Can you open up a bit about your work and career? We’re big fans and we’d love for our community to learn more about your work.
I’ve been a musician since I was about 3 or 4 years old. I took piano lessons up until I was good enough to read, play, and learn music by ear then I took a break to do my own thing. Throughout my years, I went on to play in every band and drumline I could, picking up clarinet, vocal techniques, and becoming a percussionist along the way. I went on to attend Berklee College of Music in Boston, MA, where I fell in love with creating and producing music. At Berklee, I soaked up so much musical knowledge from so many dope musicians just by being in the vicinity. I think my musical upbringing is very telling of my approach to making music now. I pulled from all these specific experiences, different genres of music, and my love for hip hop and the South that in turn helped mold me into a producer and musician. It took some years to hone in on my sound and find the comfort and confidence in my beats to feel like I could be included in an ever-changing modern music industry, which is something you do hear often when music producers speak on the beginning stages of their careers. The key was to always just keep going. You’re going to have those times when you need to express yourself creatively and not have “hits”. There will be times when you don’t feel creative at all or times when ideas don’t come together the way you’d hoped they would. I would often turn to completely different hobbies to give my ears and brain time to reset, then come back to my ideas later.
I gave my shoutout to Big Boi for seeing and hearing that “something” in me early on. He created a space where my music was always welcomed and made the famous Stankonia Studios in Atlanta my studio haven.
In nurturing my passion, I’ve learned to allow my experiences and interests to set me a part from other creatives in my field. Musically, I find ways for appealing harmonies and enchanting melodies to bond with hard hitting drums, 808’s, and percussion that definitely remind you of the Dirty South. I’ve been called a “Quiet Storm” before, and that’s definitely a persona I can relate to within the music industry, especially as a woman in hip hop. I’m chill, swooping in unexpectedly, but hitting hard.
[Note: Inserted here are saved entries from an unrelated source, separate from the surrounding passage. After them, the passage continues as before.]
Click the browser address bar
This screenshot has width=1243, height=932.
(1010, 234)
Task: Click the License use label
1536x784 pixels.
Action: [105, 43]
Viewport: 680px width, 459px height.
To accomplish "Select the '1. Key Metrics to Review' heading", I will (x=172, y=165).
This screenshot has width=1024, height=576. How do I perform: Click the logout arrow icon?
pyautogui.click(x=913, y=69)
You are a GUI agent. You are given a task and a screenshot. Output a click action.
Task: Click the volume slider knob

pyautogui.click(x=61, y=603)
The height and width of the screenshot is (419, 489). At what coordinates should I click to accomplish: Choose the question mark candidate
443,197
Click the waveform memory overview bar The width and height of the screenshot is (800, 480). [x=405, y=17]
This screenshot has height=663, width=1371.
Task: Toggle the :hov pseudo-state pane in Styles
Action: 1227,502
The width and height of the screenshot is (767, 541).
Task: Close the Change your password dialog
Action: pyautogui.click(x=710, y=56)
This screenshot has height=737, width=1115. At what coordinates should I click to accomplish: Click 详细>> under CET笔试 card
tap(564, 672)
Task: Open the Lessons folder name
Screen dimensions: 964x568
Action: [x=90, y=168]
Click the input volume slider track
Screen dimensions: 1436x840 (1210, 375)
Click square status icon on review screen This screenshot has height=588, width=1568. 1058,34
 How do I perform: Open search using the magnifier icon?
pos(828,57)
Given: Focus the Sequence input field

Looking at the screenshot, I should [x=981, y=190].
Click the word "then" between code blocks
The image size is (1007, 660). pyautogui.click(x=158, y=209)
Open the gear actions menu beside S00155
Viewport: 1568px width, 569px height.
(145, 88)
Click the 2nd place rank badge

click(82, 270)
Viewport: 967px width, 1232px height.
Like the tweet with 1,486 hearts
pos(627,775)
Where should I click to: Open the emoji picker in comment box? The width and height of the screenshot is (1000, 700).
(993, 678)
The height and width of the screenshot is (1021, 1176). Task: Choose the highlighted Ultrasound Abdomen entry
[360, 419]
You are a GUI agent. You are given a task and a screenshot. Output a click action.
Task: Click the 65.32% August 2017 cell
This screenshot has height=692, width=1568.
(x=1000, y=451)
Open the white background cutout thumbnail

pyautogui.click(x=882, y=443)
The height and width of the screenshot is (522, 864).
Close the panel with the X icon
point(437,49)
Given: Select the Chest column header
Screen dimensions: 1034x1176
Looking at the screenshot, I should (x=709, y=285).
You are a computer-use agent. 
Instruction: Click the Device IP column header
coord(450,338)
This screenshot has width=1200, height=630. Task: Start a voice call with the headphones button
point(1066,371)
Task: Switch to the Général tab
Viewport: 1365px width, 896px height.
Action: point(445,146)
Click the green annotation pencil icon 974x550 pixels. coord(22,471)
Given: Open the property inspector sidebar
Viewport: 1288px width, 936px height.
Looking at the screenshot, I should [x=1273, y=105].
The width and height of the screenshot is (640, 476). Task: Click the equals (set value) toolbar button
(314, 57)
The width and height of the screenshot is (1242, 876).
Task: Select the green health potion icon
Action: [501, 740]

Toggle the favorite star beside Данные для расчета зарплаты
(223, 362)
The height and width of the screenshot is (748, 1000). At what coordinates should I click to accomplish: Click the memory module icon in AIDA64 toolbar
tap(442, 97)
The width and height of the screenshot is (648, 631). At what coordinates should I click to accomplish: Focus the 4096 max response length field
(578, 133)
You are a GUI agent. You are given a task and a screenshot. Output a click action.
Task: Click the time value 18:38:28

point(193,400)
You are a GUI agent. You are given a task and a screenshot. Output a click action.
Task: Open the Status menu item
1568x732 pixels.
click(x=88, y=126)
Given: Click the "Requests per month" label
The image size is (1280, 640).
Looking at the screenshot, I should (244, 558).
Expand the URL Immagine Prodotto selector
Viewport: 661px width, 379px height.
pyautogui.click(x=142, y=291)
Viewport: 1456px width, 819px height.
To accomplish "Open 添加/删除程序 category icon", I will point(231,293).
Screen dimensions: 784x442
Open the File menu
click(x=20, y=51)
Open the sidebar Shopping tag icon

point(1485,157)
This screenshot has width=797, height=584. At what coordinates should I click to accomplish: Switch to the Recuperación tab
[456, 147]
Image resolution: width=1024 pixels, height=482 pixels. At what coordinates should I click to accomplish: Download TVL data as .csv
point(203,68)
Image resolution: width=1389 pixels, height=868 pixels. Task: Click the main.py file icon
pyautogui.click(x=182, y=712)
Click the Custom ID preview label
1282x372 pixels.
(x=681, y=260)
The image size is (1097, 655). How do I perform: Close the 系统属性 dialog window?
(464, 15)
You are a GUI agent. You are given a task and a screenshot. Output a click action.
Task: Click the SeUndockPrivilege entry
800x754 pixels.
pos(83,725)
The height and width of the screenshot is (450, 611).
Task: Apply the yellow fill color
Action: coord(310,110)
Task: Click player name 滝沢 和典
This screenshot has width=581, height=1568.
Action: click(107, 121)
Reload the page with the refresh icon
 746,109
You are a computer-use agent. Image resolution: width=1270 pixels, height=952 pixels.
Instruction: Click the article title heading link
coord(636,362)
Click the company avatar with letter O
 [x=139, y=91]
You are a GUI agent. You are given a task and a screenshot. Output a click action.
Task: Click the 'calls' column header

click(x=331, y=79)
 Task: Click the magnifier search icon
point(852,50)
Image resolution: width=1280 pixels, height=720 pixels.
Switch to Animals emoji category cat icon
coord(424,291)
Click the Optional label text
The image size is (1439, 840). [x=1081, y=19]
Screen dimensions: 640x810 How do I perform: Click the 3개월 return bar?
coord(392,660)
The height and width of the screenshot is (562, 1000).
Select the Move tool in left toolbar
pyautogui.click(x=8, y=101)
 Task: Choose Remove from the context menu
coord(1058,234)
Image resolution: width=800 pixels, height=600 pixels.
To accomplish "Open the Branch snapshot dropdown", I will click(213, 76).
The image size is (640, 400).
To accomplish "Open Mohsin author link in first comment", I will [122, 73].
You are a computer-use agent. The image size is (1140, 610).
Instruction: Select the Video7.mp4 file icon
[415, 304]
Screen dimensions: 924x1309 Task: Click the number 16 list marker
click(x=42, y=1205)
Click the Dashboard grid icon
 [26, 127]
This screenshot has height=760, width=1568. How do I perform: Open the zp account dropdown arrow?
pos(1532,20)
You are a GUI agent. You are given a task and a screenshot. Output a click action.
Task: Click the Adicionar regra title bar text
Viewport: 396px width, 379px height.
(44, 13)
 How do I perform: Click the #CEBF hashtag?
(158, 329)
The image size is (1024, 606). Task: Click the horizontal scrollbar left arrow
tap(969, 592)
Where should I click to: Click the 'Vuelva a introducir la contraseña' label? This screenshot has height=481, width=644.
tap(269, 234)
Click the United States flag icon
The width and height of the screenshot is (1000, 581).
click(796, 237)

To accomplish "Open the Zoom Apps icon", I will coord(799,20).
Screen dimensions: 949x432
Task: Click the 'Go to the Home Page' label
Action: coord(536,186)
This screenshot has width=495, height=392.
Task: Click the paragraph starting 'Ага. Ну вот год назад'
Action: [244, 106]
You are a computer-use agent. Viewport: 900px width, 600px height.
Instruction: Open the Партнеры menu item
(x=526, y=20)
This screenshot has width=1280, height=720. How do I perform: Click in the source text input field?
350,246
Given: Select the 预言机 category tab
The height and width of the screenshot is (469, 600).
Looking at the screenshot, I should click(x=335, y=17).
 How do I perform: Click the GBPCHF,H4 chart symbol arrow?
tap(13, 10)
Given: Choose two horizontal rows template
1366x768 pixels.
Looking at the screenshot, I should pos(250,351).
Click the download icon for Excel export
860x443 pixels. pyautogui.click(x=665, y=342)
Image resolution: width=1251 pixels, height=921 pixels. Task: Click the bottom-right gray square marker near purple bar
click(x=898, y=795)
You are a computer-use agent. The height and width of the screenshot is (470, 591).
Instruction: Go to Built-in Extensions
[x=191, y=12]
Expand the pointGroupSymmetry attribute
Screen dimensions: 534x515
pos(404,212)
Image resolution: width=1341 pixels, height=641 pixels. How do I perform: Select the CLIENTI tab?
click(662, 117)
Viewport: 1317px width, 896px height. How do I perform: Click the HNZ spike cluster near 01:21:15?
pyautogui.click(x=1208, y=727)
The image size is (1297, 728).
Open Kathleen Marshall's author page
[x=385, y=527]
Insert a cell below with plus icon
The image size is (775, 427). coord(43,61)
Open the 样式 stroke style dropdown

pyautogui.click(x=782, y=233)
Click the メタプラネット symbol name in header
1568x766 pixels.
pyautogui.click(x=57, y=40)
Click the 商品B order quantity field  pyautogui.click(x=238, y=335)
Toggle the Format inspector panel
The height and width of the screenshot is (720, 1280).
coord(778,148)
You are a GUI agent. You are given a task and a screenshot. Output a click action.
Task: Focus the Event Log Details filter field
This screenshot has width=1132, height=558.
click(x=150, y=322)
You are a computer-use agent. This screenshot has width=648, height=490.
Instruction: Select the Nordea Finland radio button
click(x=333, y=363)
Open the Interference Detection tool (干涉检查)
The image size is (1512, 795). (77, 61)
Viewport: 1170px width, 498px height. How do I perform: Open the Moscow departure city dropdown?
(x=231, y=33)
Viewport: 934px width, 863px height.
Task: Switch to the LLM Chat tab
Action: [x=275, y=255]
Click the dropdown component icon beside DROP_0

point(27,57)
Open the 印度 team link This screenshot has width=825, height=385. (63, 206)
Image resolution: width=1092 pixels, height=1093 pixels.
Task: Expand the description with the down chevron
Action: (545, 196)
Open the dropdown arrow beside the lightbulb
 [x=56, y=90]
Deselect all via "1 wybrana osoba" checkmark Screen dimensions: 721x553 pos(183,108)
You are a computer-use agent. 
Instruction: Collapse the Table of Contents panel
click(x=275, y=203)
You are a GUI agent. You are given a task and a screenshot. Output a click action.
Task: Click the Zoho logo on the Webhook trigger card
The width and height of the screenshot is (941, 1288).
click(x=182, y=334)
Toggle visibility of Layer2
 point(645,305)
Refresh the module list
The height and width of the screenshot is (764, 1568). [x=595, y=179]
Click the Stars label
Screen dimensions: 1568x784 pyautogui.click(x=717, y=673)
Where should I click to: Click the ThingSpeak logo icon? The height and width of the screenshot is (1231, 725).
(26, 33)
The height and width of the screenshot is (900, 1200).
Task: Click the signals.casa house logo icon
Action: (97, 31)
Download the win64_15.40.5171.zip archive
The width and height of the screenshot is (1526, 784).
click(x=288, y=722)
Let’s say your best friend was visiting the area and you wanted to show them the best time ever. Where would you take them? Give us a little itinerary – say it was a week long trip, where would you eat, drink, visit, hang out, etc.
I’m a huge foodie… and so are my friends! So most of our outings will probably revolve around going to different Atlanta food gems for breakfast, brunch, lunch, dinner, and dessert. We’ll have to do Toast on Lenox for brunch, people watch at The Battery over daiquiris, and then drink and play games at Punch Bowl Social. Slutty Vegan is a must! We’d walk the Beltline and stop by Guac & Margy’s for some good guacamole and strong margaritas. On a chill day we’d definitely catch a movie at IPIC Theater downtown and then shoot over to The Works’ food hall to explore the 25+ vendors and shops. Lately, The Battery has been an exciting place to be – there’s an activity for everyone, including numerous restaurants, bars, shopping, The Braves, and a movie theater.
Who else deserves some credit and recognition?
I want to shoutout Big Boi, one half of the Grammy award winning, legendary rap duo Outkast, for being one of the first influential people to see that “something” in me.